Void function

HEy everyone thanks for your time. the code i have here is used to find the sum,average and product , i got them to work in a normal function which returns a value but now i want to try it in a void function. i have the other parts of the program except for the average part disabled when i call the function in int maini always end up with 1. The numbers from the user are being stored in a array.

 #include<iostream>
using namespace std;

//prototyping variables
void averageCal(double a[]);
//double productCal (double p[]);
//double sumCal (double s[]);


int main ()
{

double userinputs [5];//storing the user inputs in a array


for(int i=0; i<5; i++)//suing a for loop to cycly and store the user inputs
{
cout<<"Please enter a value: ";
cin>>userinputs[i];
    }//end of for loop for user inputs




//displaying the average,product and sum on screen
//cout << "The average of the 5 numbers are: " << averageCal(userinputs) << endl;
//cout << "The product of the 5 numbers are: " << productCal(userinputs) << endl;
//cout << "The sum of the 5 numbers are: " << sumCal(userinputs) << endl;


//this is where i want the program to display the average
        cout<<"The average of the five numbers is:"<<averageCal<<endl;

    return 0;
}


//function for finding the average
void averageCal (double a[])
{
    //initialize variables
double addition=0;
double average_ans = 0;

for (int c = 0; c < 5; c++)//for loop to add the numbers
    {addition = addition + a[c];}//end of for loop

     average_ans = addition / 5;//dividint the numbers by 5

    cout<<"The average is :"<<average_ans<<endl;

}//end of function

/*
//function for finding the product
double productCal (double p[])
{//initializing variables
    double multiplication= 1;
    double product_ans= 0;

    for (int m = 0; m < 5; m++)//for loop to cycle through the user numbers and multiply them
    {multiplication = multiplication * p[m];}//end of for


    return (multiplication);//return value
}


//function fo rfinding the sum
double sumCal (double s[])
{//variables
    double addition= 0;


    for (int a = 0; a < 5; a++)//for loop
    {addition = addition + s[a];}//end of for

    return (addition);
}  */

jlb (4973)

Look at the following snippet:

1
2

//this is where i want the program to display the average
        cout<<"The average of the five numbers is:"<<averageCal<<endl;

First averageCal is a function, you need the ().

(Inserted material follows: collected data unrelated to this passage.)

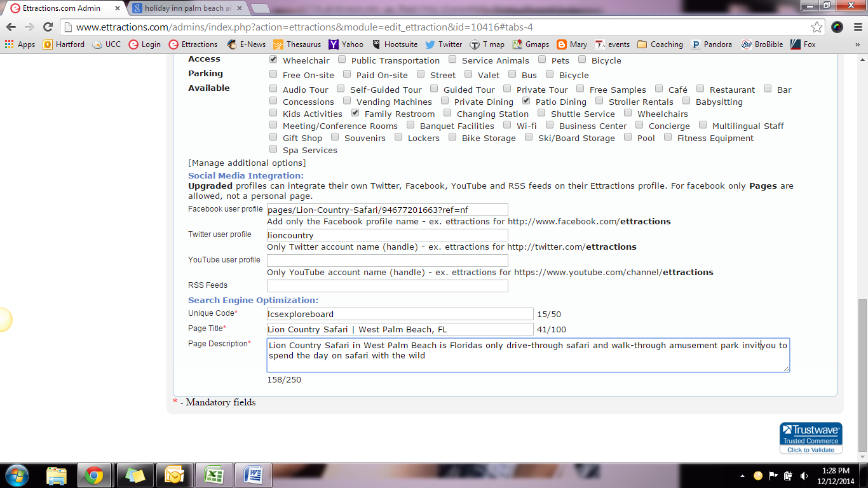This screenshot has height=488, width=868.
Task: Click the Trustwave Trusted Commerce badge
Action: tap(811, 438)
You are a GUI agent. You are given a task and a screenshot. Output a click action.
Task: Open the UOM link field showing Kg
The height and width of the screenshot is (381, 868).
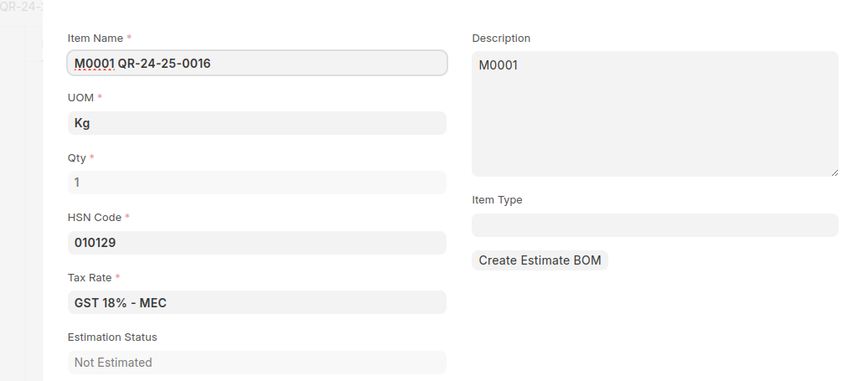(256, 123)
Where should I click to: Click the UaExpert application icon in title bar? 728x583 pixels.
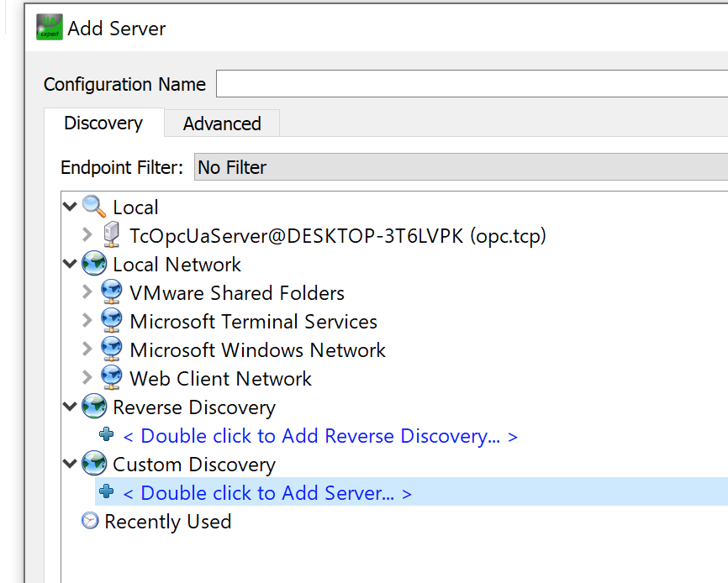[x=50, y=28]
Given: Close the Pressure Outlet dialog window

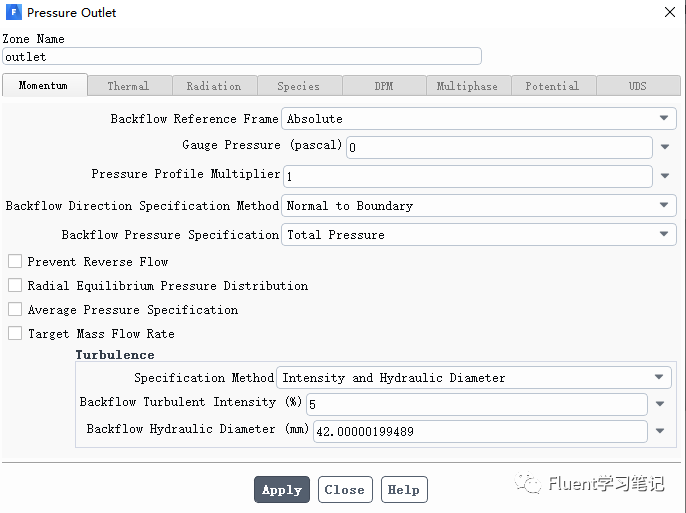Looking at the screenshot, I should point(670,12).
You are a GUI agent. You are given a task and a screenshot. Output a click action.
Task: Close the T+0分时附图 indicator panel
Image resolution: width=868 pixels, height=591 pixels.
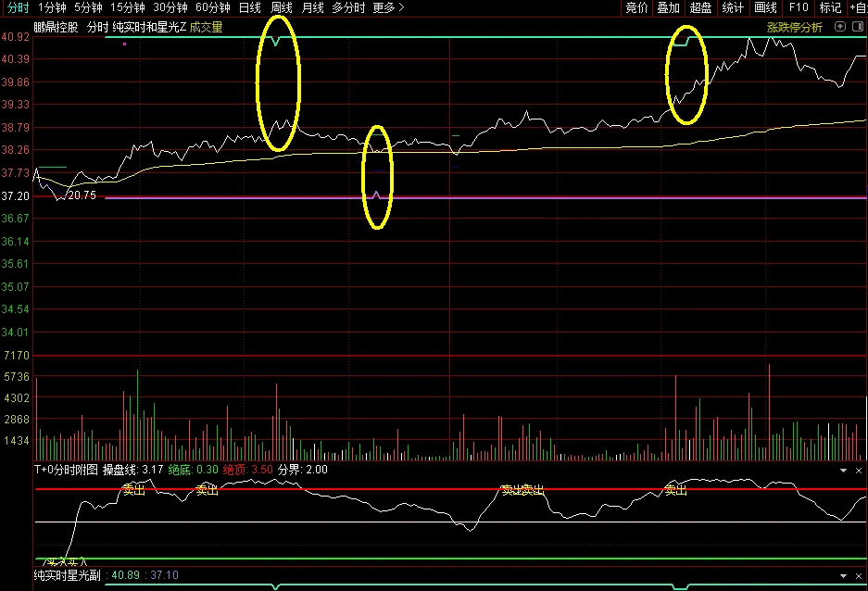(859, 470)
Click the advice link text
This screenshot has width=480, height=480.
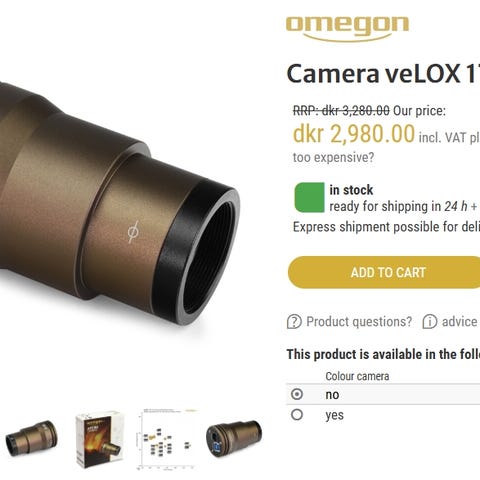point(459,322)
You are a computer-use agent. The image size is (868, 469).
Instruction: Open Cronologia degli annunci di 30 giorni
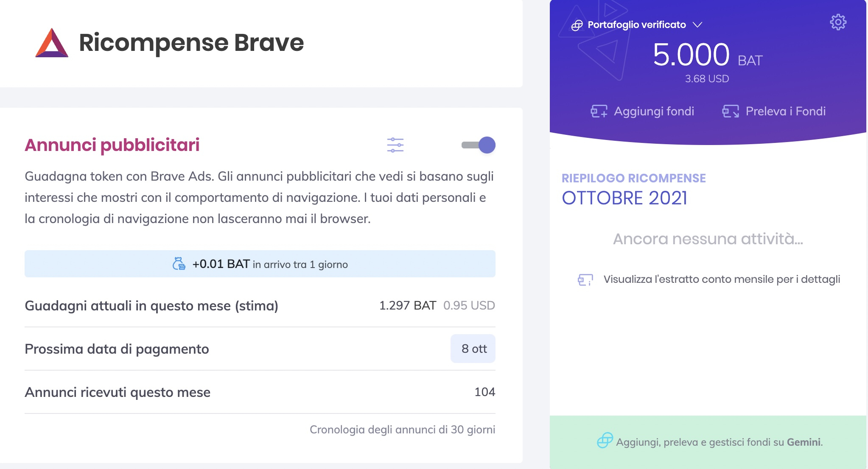point(403,429)
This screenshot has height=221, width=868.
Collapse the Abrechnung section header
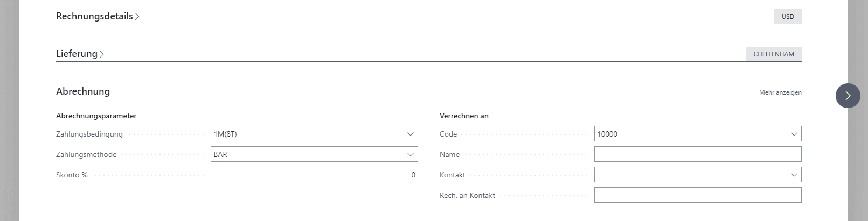point(83,91)
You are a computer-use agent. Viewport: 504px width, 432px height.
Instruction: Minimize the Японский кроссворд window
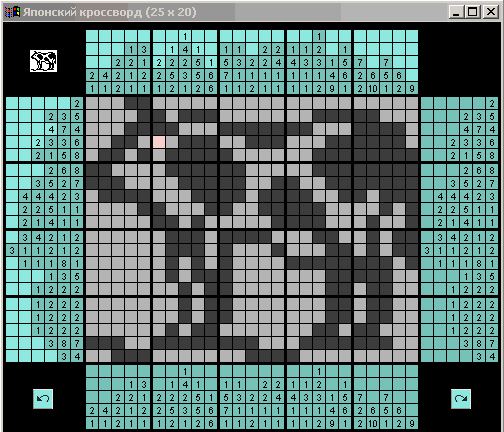[x=456, y=12]
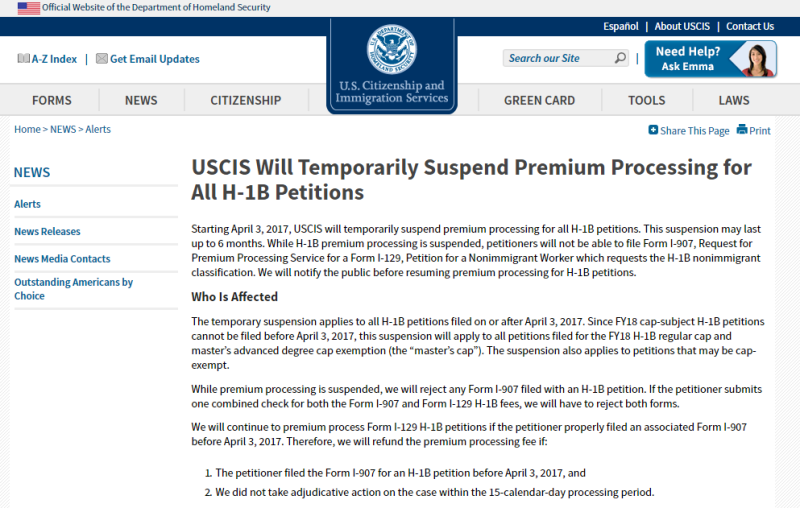Click the Home breadcrumb link
This screenshot has height=508, width=800.
point(27,130)
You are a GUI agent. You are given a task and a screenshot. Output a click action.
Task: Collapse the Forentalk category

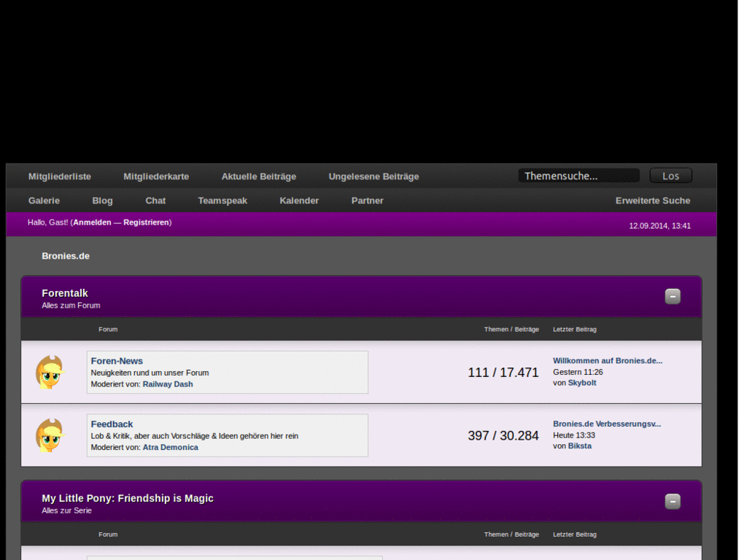[672, 296]
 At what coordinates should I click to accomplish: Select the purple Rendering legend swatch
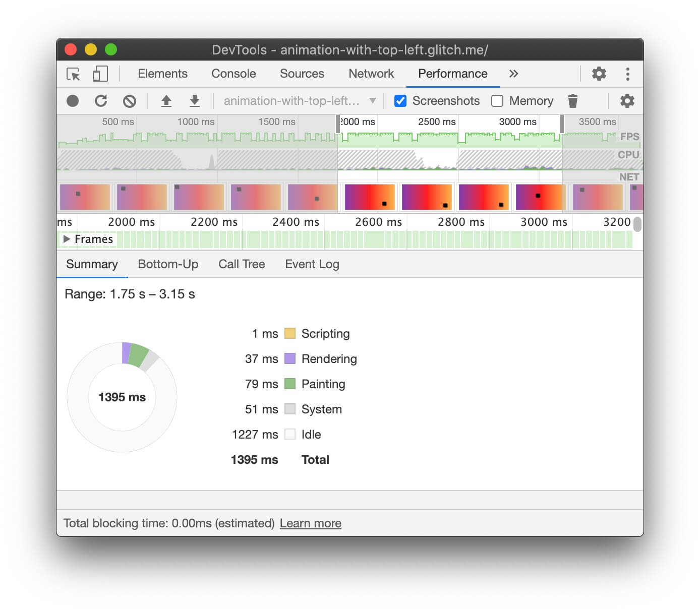pos(289,358)

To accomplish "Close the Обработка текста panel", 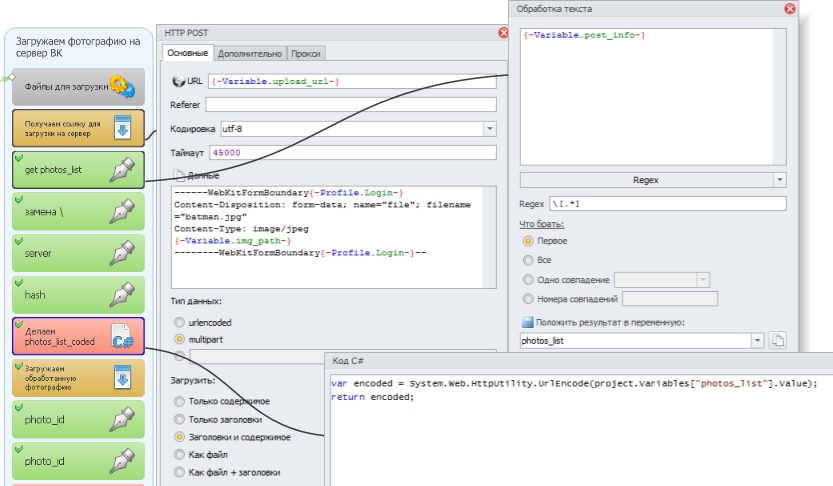I will point(790,9).
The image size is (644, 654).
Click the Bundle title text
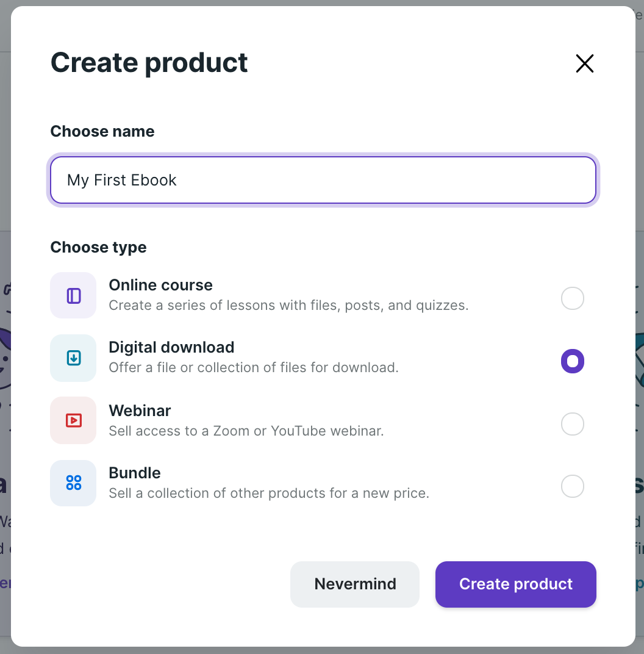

Second since averageCal doesn't return a value you can't try to print this non-value. Since your function is printing to the screen just call the function.

But I really recommend you return the average from the function instead of the void function, and don't do the printout in the function. Try to have your functions do as few things as possible. In this case just preform the calculation.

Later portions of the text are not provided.